The dynamic scoring duo is just part of an amazing turnaround for a team that won just six games last season and finished a distant fifth in Southeast Yosemite League play in Rico's first season as Mira Monte head coach.

The disappointing finish set in motion a complete overhaul from a preparation standpoint. The Lions increased its weight-training efforts and several of the players began playing in off-season leagues, according to Rico. With just two players with club experience, that was imperative.

"I always say when you're going in that first year is mostly a transition year because you have to let the girls know this is how we want to play," Rico said. "And if they're used to another coach, they have to adapt to a different style of game, different discipline and you have to get the girls to play together."

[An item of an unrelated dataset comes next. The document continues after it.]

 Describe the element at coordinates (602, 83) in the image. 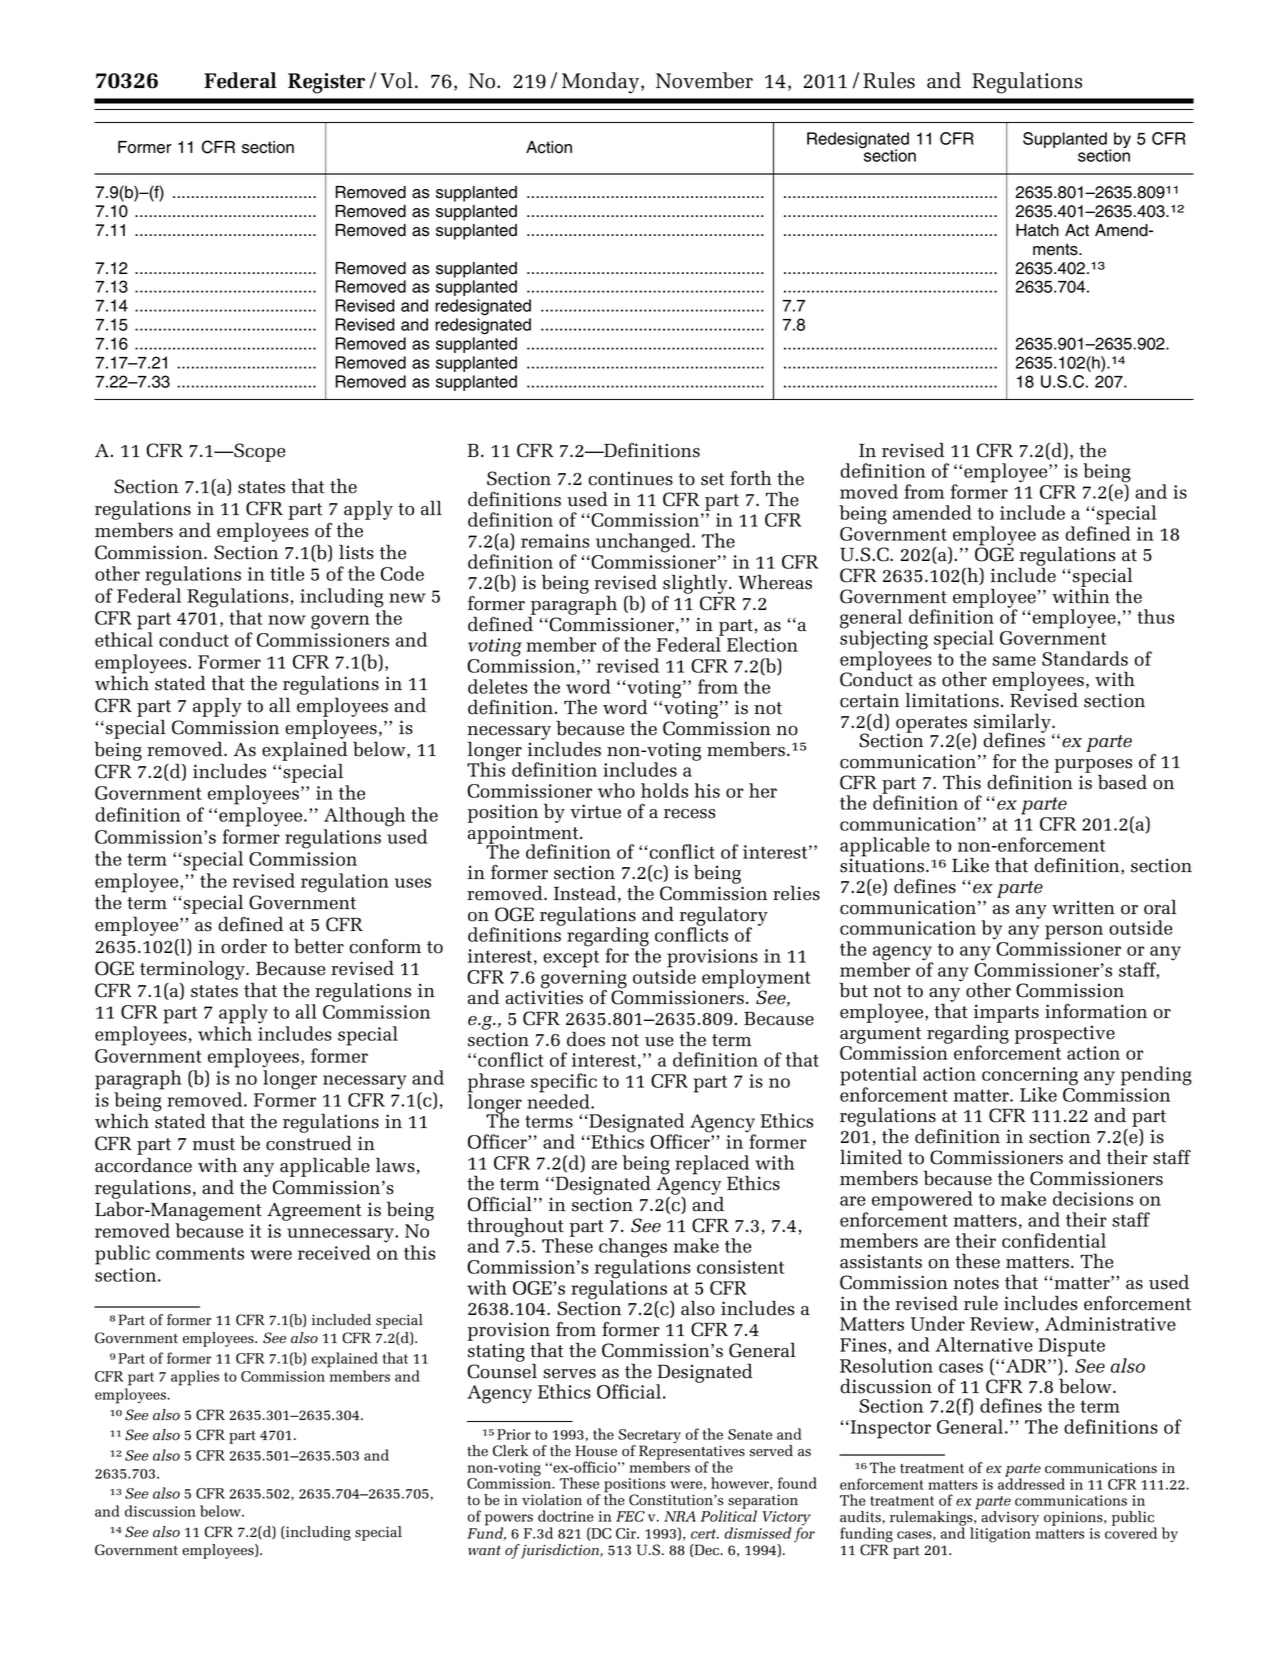

I see `Monday` at that location.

The transformation has led to results never seen in the school's girls soccer program.

The Lions enter Tuesday's play with a 26-2-3 record — the most victories in school history, a season that includes an undefeated run through South Yosemite Horizon League, and the program's first Central Section championship and state playoff victory.

The team has done so with a balanced attack featuring plenty of scoring and a defense that has registered 20 shutouts, a credit to the team's goalkeeper Jaay Galeas, and defenders Alexa Ledezma, Brianna Sanchez, Izel Herrera and Jenny Gonzalez, among others

The defensive success also has benefitted from the Lions' ability to control the ball on offense, something Rico and his coaching staff have preached all season.

"The best defense so they don't score on us is ball possession," Rico said. "If you have the ball on offense, the other team's not going to be able to score on you."

Rico is also quick to share his success with his assistant coaches Moises Rodriguez and Celia Rangel, and trainer Sam Patton.

"I have a good group of people behind me," said Rico, who previously coached at Golden Valley and Ridgeview before coming to Mira Monte six years ago as a JV coach. "We're all head coaches. On paper, I'm the head coach, but I look at them as my equals and whatever decisions we want to make, we're all three together."

Now the Lions will look to extend their season. A victory on Thursday would push the team into Saturday's NorCal title game, which would be hosted by the winner of the other semifinal, No. 3 Redding-University Prep and No. 2 Colfax.

"We've already made history, winning our first league title, winning Valley and then defeating the D-III champion as a Division V team," Rico said. "We have to go up, and in our mind we're going to play our game and try to play them as well as we can."